Ancak yeterince farkına varılmayan ve çok daha büyük bir zararı var ki, o da ümmetin ilim havzalarının tahrip edilmesidir. Bilindiği üzere Mısırdaki Ezher üniversitesi, asırlardır ışık saçan bir ilim havzasıydı. Ancak sisi darbesinden sonra bu havza yok olma tehlikesiyle karşı karşıyadır.
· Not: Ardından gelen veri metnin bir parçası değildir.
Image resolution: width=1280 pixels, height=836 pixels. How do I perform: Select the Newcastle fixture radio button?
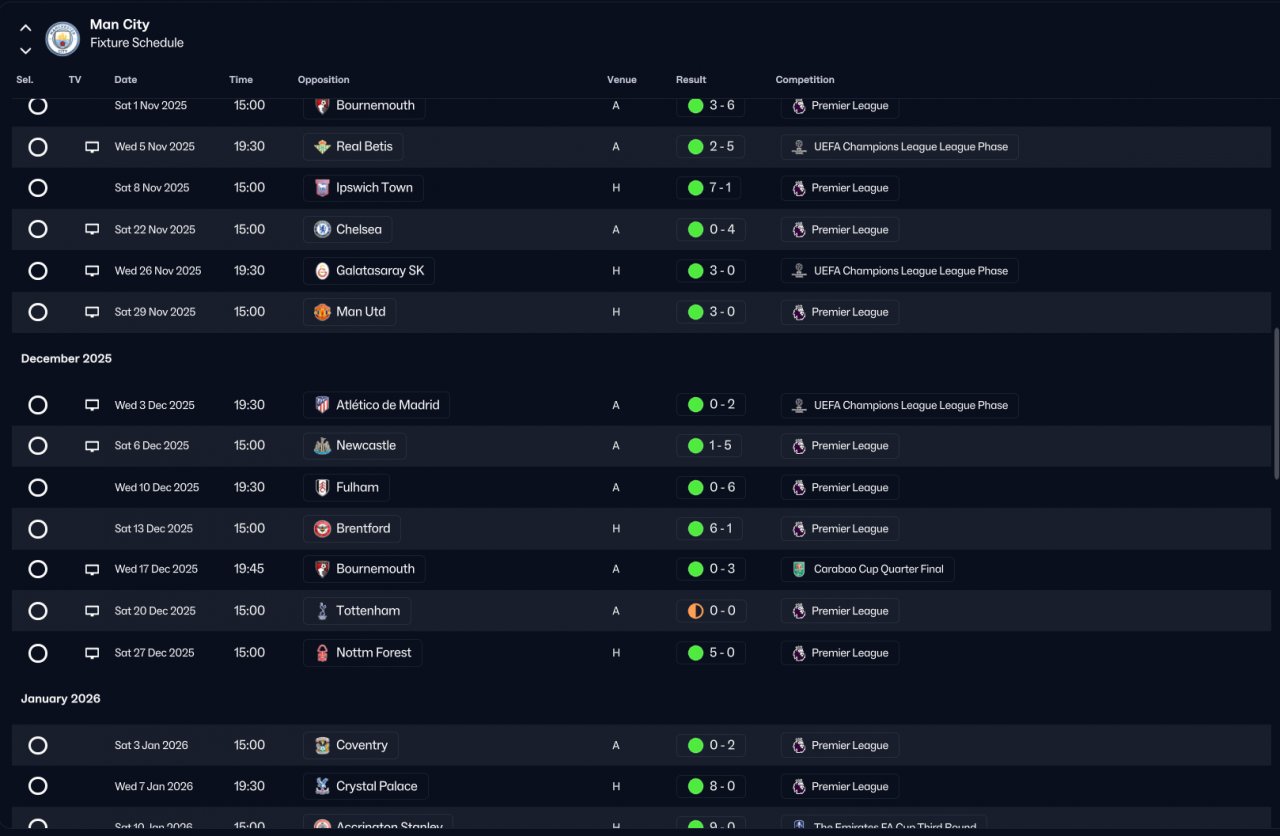tap(38, 446)
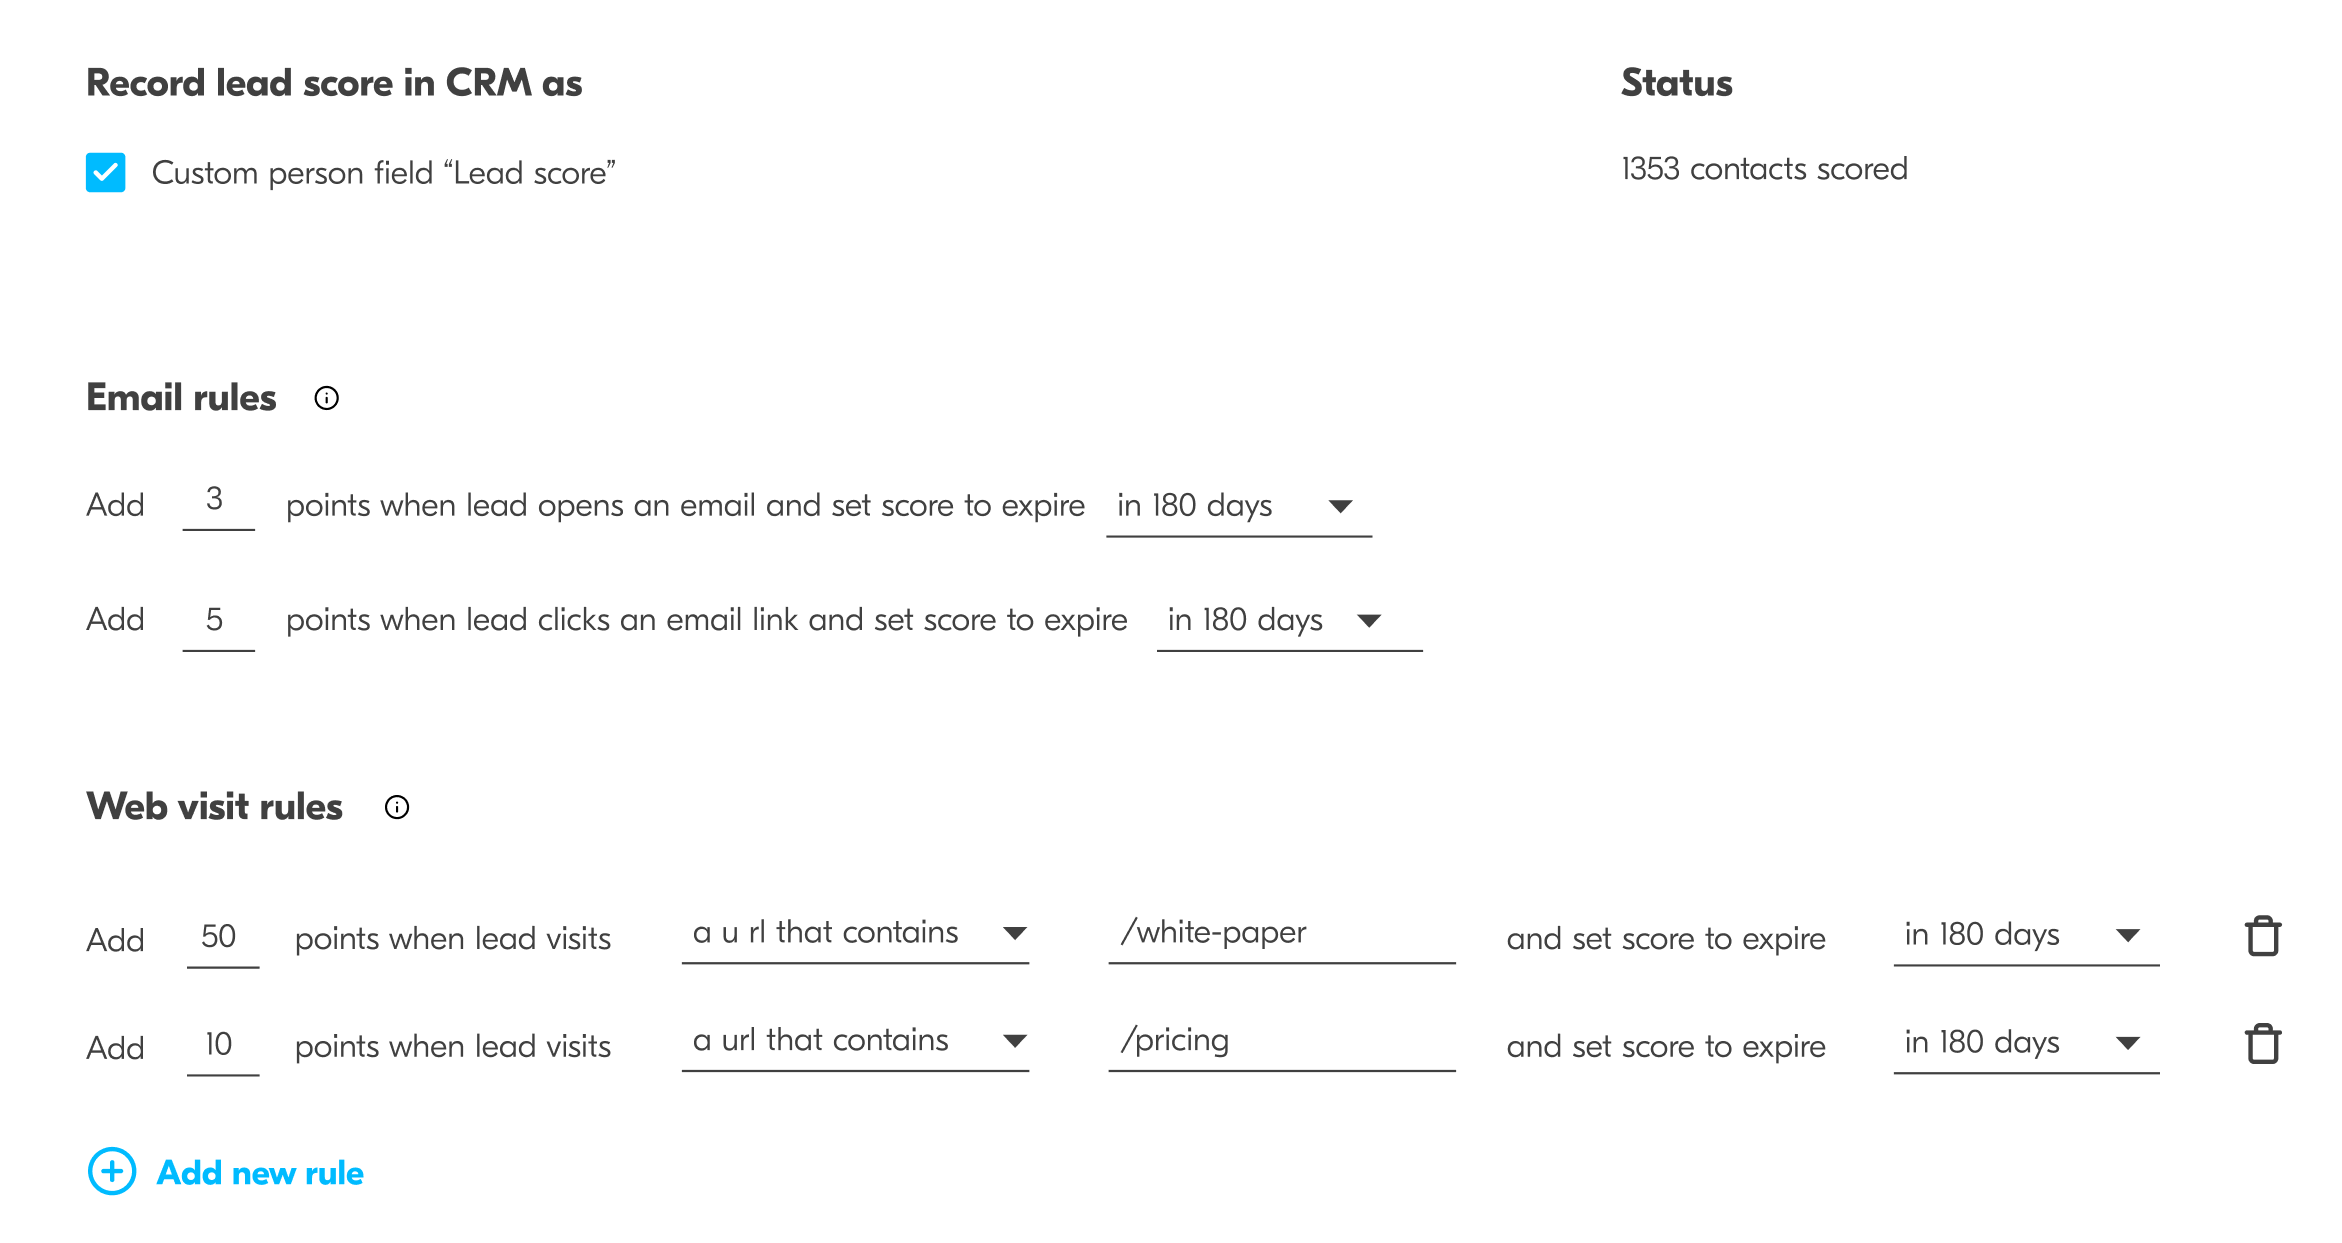Delete the /pricing web visit rule
The width and height of the screenshot is (2342, 1243).
click(x=2264, y=1043)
Bilindiği üzere İslam ümmetinin bir numara ilim havzası olan bu üniversitenin binlerce uleması, dünyanın birçok yerine savrulmuşlardır. Savrulmak ne ki, ömründe eline kalem ve kitaptan başka bir şey almamış, silahla hiç tanışmamış olan Prof. Doç. Binlerce âlim, birer terörist ilan edildiler. Ve maalesef dünyanın âlimleri, bu tarihi iftiralara karşı neredeyse hiç ses vermediler.
Ezher’in aldığı darbeyle oluşan ilim boşluğunu büyük oranda Yemendeki üniversiteler doldurmaya başlamıştı. Ancak enteresan bir şekilde çok geçmeden Yemen de ateş hattına dâhil edildi. Böylece buradaki ehlisünnet çizgisindeki üniversitelere Ezher’den çok daha büyük bir darbe aldılar. Öyle ki, yok olma durumuna geldiler. Dolayısıyla ümmet olarak bu konuya acilen çözüm bulmak zorundayız.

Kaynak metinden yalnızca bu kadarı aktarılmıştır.